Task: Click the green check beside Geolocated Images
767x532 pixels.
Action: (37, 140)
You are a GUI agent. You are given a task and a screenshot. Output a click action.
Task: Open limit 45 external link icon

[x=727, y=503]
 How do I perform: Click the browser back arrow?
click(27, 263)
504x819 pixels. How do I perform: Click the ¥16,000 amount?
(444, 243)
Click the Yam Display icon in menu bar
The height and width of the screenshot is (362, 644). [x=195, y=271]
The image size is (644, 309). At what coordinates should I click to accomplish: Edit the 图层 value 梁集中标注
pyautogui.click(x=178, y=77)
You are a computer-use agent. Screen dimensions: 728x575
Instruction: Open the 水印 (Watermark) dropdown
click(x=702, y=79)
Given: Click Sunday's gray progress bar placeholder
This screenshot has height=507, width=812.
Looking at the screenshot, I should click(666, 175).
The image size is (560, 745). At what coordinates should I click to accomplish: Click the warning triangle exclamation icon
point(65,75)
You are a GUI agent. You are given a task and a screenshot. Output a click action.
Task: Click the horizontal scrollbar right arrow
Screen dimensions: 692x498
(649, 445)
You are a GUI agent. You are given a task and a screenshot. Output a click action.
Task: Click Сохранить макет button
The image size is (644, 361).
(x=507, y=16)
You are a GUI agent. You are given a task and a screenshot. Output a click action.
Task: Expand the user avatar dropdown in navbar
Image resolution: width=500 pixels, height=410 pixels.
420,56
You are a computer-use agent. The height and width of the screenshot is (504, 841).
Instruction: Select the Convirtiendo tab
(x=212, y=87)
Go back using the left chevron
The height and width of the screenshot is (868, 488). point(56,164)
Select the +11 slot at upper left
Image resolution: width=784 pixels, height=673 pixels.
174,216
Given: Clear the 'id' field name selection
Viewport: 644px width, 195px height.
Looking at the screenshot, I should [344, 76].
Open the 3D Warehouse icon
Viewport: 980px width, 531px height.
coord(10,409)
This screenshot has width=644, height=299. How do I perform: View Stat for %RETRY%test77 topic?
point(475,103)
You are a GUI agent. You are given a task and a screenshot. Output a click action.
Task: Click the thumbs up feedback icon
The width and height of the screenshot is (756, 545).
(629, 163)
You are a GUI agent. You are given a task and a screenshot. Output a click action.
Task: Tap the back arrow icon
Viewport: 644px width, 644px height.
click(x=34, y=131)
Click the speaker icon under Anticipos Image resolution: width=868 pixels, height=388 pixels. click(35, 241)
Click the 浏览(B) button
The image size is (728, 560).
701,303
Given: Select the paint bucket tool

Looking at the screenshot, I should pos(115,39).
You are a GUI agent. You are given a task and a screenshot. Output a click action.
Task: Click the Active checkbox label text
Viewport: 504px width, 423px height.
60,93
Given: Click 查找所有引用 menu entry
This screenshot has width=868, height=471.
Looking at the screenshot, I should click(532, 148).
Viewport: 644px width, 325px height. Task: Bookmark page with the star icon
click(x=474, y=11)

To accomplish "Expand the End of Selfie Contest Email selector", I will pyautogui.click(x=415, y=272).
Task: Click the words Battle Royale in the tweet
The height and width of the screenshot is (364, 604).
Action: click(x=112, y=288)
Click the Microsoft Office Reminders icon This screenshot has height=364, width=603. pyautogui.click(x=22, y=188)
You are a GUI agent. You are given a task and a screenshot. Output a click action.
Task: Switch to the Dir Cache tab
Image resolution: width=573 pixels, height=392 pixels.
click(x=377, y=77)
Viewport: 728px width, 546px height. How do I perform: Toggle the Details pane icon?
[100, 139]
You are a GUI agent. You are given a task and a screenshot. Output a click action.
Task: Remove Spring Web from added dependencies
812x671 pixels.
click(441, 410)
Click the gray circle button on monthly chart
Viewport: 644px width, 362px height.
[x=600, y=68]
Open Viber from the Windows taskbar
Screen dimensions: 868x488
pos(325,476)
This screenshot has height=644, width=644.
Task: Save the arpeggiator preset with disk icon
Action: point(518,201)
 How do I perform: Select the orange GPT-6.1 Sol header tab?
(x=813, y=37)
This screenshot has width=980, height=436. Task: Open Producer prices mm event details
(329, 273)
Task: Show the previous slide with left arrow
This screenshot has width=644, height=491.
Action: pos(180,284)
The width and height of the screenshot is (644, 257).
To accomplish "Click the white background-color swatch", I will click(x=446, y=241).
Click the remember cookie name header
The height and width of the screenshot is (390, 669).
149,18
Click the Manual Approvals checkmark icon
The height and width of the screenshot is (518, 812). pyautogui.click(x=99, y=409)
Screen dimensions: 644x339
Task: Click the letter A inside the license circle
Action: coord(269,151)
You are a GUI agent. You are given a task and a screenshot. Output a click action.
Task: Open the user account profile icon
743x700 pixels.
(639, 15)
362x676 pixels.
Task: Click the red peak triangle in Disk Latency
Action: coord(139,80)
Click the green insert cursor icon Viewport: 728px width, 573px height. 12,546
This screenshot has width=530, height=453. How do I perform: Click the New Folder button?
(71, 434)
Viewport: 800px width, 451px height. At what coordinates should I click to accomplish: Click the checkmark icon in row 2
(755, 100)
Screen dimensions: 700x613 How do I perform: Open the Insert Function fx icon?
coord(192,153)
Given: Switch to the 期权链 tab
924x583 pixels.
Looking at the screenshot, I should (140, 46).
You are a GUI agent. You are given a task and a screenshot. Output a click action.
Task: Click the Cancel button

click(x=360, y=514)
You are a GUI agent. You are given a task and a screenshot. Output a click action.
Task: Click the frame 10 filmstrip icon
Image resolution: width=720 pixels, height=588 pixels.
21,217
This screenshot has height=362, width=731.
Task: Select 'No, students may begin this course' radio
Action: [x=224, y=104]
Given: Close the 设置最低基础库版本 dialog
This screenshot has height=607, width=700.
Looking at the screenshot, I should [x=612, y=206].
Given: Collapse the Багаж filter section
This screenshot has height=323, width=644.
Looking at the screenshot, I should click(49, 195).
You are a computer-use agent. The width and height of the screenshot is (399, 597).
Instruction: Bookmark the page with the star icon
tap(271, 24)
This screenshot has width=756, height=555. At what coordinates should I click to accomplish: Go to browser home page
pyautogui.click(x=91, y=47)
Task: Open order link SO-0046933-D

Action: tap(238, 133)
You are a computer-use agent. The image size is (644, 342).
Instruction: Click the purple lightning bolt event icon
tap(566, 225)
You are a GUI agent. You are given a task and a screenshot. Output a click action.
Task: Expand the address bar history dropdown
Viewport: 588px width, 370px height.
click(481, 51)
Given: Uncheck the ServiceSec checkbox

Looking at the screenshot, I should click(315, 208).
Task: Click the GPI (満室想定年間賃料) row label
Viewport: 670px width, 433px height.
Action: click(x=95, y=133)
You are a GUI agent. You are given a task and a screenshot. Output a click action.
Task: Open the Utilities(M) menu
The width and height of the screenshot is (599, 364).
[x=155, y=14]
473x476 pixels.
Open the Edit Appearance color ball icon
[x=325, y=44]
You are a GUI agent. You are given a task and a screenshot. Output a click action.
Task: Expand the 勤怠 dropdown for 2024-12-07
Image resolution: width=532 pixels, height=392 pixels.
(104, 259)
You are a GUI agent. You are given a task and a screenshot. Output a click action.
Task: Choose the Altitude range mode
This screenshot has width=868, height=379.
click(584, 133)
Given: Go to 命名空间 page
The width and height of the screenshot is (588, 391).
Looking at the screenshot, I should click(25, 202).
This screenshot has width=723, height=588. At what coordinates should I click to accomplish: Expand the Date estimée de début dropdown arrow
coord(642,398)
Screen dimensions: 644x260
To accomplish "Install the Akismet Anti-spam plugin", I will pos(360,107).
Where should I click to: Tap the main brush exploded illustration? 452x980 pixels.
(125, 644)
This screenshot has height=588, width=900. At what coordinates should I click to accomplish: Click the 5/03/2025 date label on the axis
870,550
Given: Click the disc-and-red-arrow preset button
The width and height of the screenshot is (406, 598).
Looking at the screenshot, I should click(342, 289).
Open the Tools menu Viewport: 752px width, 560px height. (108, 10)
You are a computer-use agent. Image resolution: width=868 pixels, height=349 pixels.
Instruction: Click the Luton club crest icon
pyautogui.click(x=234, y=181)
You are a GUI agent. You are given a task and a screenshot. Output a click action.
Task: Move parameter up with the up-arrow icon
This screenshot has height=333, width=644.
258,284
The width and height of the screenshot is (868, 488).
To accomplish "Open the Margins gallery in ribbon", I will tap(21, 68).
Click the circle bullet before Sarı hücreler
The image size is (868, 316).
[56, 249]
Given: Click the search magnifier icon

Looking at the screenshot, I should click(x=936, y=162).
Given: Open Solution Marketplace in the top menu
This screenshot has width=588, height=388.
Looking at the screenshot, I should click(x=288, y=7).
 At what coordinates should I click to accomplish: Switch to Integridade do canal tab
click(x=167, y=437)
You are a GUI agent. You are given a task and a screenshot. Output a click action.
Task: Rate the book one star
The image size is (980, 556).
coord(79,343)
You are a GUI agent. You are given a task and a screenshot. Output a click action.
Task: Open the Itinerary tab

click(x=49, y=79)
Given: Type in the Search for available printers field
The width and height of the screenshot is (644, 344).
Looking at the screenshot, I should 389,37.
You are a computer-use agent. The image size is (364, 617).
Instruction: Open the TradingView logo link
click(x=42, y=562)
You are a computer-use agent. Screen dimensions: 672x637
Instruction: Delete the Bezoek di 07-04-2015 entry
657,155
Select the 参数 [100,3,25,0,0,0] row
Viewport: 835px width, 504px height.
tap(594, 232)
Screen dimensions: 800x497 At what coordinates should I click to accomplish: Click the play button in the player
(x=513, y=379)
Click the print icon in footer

▶ **WORK INSTRUCTION**: The answer must consist of every line from the listing above that includes the word "field".

▶ **ANSWER FOR THE TASK**:
Given: Clear the 'id' field name selection
Given: Type in the Search for available printers field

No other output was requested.